Canfield Win Rate with n Shuffles of Cards Gathered from Previous Game
Red line is win rate with fully randomized deck

If you shuffle only once between games, then many more games are winnable. Two to four shuffles seem to make the game a bit harder.

On the whole, Canfield seems less effected by a poorly shuffled deck than some of the other games I have studied. This makes sense. Given that we are allowed infinite passes through the stock, it probably doesn't matter much what order those cards are in. Though it is nice if whole sequences of same suit cards are all in the stock, without too many key cards being stuck in the reserve. The tableau starts with only one card in each pile, so we don't have to worry about digging cards out from under each other as in Trigon. It is nice if some cards that can be built on top of each other are initially dealt there, but that isn't generally critical. The order of the 13 cards in the reserve matters more, they are probably generally easier to get off if lower ranked cards are on the top and higher ranks are below.

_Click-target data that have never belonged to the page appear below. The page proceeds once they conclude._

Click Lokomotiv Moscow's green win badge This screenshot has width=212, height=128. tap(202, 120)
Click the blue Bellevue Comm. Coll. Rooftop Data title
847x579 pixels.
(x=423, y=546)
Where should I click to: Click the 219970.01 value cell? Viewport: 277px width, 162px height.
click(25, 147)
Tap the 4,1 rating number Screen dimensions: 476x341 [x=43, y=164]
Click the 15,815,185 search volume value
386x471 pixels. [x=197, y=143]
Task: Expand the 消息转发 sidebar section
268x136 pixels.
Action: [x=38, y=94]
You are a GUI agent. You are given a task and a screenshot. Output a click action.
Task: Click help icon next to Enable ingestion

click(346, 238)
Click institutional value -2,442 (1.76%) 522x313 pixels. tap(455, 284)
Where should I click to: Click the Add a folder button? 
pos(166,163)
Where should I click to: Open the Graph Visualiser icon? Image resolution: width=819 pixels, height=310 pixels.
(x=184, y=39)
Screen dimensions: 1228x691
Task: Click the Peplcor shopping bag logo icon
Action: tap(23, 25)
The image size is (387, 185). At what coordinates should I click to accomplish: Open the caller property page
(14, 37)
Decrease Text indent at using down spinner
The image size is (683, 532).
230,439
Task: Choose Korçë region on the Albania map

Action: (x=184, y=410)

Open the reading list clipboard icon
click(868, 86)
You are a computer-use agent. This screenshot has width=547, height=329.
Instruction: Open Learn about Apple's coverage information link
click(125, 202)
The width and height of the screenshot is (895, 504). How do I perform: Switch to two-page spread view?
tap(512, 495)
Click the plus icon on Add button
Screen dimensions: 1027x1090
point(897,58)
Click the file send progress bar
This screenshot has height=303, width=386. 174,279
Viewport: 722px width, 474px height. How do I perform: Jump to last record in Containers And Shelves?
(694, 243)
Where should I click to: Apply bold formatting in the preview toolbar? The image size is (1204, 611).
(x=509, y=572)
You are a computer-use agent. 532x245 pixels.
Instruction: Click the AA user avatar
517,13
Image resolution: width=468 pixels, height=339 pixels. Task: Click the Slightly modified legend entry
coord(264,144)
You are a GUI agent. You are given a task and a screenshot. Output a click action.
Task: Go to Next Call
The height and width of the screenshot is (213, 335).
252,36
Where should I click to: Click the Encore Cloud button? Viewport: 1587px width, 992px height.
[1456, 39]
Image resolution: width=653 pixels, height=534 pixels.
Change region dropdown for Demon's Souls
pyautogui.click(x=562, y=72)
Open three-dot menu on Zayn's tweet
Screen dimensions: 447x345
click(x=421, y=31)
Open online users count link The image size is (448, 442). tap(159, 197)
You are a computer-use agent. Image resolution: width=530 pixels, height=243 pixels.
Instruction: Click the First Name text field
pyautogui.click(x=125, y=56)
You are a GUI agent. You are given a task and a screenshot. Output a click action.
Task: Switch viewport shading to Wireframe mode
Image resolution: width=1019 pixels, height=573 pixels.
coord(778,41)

So, overall, it's not terribly surprising if complete randomization isn't very necessary in Canfield.

But there's another reason why the difference might be dampened for Canfield. There are a lot of Canfield games where only a few cards can be removed to the foundation. Sometimes no moves can be made at all. In such a case, very little sorting happens before we pick up and shuffle again, so effectively more shuffling happens compared to the amount of sorting.

I don't think this experiment predicts the real experiences of a player very well though, because real players don't win 71% of games, so don't fully sort deck nearly as often. They probably pile up a few cards on the tableau and so generate at least as much reverse ordering, with alternating suits, as forward ordering.

Natural Shuffling of Ordered Decks

To see the impact of sortedness on Canfield more clearly, I ran some tests starting with a fully ordered (or reversed) deck before each hand and shuffling that n times before cutting the deck and dealing it. Here are my results from that test, running ten thousand iterations of each value of n from one to ten.

Canfield Win Rate with n Shuffles of a Ordered/Reversed Deck
Red line is win rate with fully randomized deck

At first, this look a lot like the Trigon graph, but there's an important different, With Trigon it was residual reverse sorting that made the game harder, while residual forward sorting made it easier. With Canfield it's the other way around.

I think it has to do with the long reserve stack. Clearing this tends to be the focus of Canfield games. Dealing the reserve from a ordered deck puts it in reverse order, with cards tending to be on top of their predecessors. This makes it somewhat harder to get them off.

The forward ordering I tested here is not the same as the reversed ordering that a player generates when he builds cards on the tableau, because that has alternating suits. Still, it's possible that these losing games might help a player who doesn't shuffle well build up some residual reverse order that might help him win a game, which then orders the deck, making things harder again.